Yamana And Pan American Shareholders Approve Proposed Transaction Of All Of The Issued And Outstanding Common Shares Of The Company Following The Sale By Yamana Of Its Canadian Assets
Yamana Gold Inc. (TSX:YRI, NYSE:AUY, LSE:AUY))))) ("Yamana" or the "Company") is pleased to announce that at a special meeting of shareholders held earlier today ("the Meeting"), Yamana shareholders voted overwhelmingly in favour of the special resolution (the "Arrangement Resolution") approving the previously announced acquisition by Pan American Silver Corp. ("Pan American") of all of the issued and outstanding common shares of the Company following the sale by Yamana of its Canadian assets, including certain subsidiaries and partnerships which hold Yamana's interests in the Canadian Malartic mine, to Agnico Eagle Mines Limited ("Agnico Eagle"), all by way of a plan of arrangement under the Canada Business Corporations Act (the "Proposed Transaction").
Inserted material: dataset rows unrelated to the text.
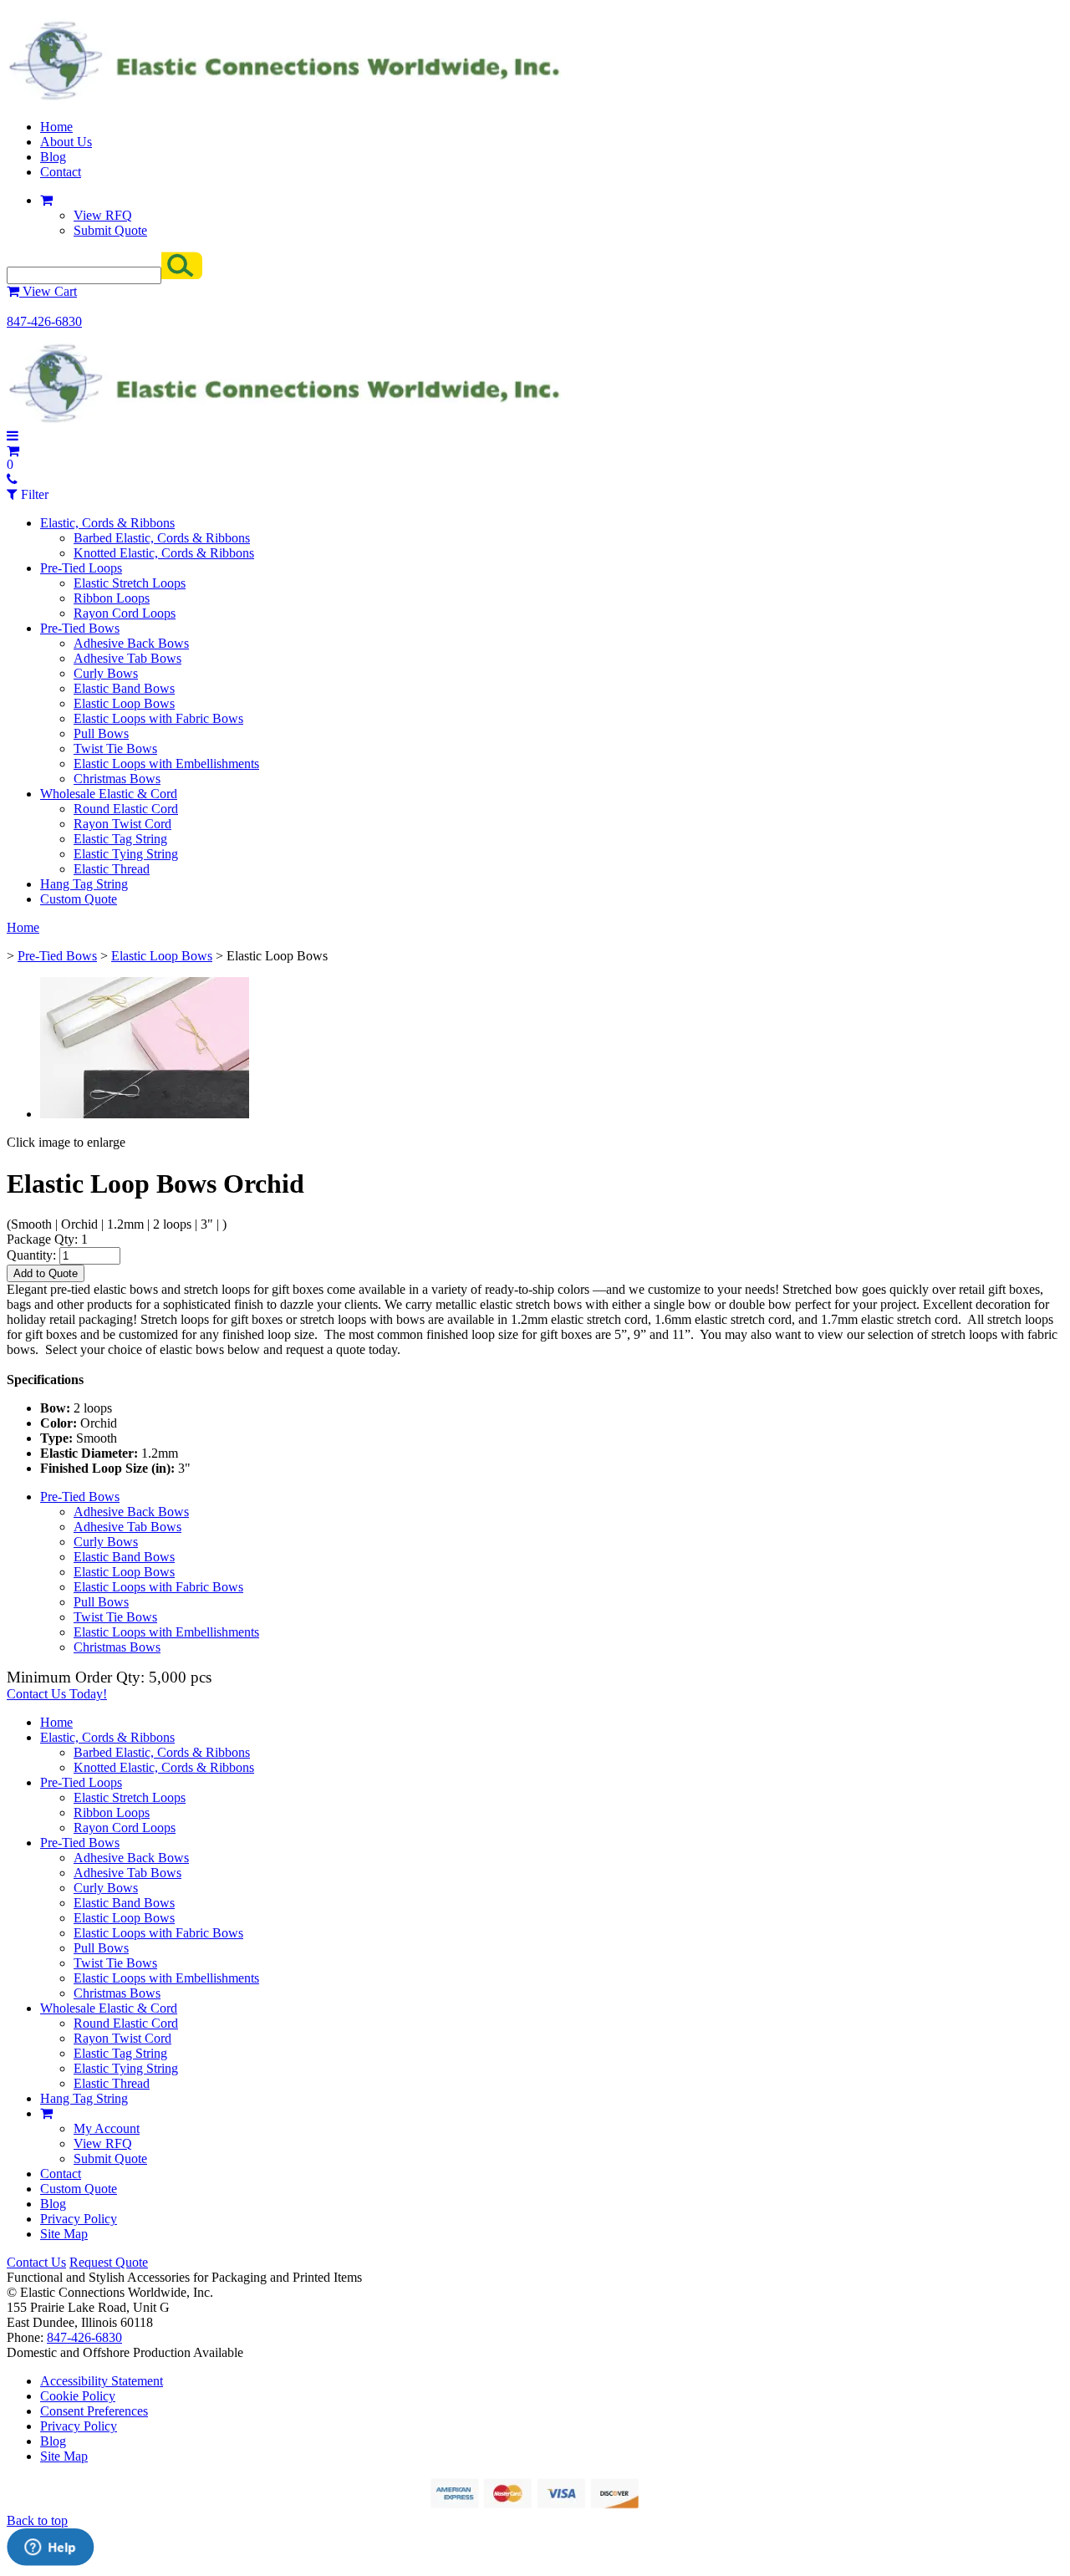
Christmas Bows (117, 778)
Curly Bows (106, 673)
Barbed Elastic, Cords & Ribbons (162, 538)
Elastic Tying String (126, 854)
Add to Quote (45, 1273)
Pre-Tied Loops (81, 568)
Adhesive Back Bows (131, 643)
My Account (107, 2128)
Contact (60, 172)
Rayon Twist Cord (122, 824)
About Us (66, 142)
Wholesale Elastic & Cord (108, 794)
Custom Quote (78, 899)
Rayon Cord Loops (125, 613)
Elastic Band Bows (124, 688)
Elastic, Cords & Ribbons (107, 523)
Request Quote (108, 2262)
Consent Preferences (94, 2411)
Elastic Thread (112, 869)
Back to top (37, 2520)
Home (56, 127)
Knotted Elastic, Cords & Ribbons (164, 553)
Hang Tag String (84, 884)
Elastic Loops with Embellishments (166, 763)
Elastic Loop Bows (124, 703)
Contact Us (36, 2262)
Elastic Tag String (120, 839)
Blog (53, 157)
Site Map (64, 2234)
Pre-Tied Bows (80, 628)
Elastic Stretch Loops (130, 583)
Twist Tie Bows (115, 748)
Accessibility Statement (101, 2381)
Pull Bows (101, 733)
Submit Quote (110, 230)
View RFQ (103, 215)
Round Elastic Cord (126, 809)
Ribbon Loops (112, 598)
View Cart (48, 291)
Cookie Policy (77, 2396)
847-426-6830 (44, 321)
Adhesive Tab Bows (127, 658)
The Arrangement Resolution was approved by approximately 98.87% of the votes cast by Yamana shareholders at the Meeting, with shareholder turnout of 61.59%. Detailed voting results for the Arrangement Resolution are as follows:
Total Votes | Percentage of Votes Cast | |
Votes For | 585,197,047 | 98.87% |
Votes Against | 6,713,855 | 1.13% |
Total Votes Cast | 591,910,902 | 100.00% |
In addition to the approval by Yamana shareholders, Pan American shareholders approved the issuance of Pan American common shares in connection with the Proposed Transaction at a special meeting of Pan American shareholders held earlier today. No approval is required from Agnico Eagle shareholders for the Proposed Transaction.
Peter Marrone, Executive Chairman, Yamana Gold commented, "I would like to thank the Yamana shareholders for their support and express my gratitude to each and every member of the Yamana team, past and present, who have been a part of this incredible journey. I am truly proud of everything we have achieved together, having taken Yamana from a single asset to a senior gold producer in less than two decades. Through this transaction with Pan American and Agnico Eagle, I believe we have delivered a value enhancing opportunity for our shareholders, in a market that is not currently rewarding growth, whilst also establishing the critical mass and scale that this sector desperately needs for future success. Following the positive outcome of the shareholder votes today, we look forward to working closely with the Pan American and Agnico Eagle leadership as we progress this transaction through to completion."
The Proposed Transaction is expected to be completed during the first quarter of 2023, subject to approval by the Ontario Superior Court of Justice, approval from the Mexican Federal Economic Competition Commission (COFECE) and satisfaction or waiver of certain other closing conditions.
For a more detailed description of the Proposed Transaction, please review the Company's management information circular dated December 20, 2022 (the "Circular") available under Yamana's issuer profile on www.sedar.com or on the Company's website at www.yamana.com.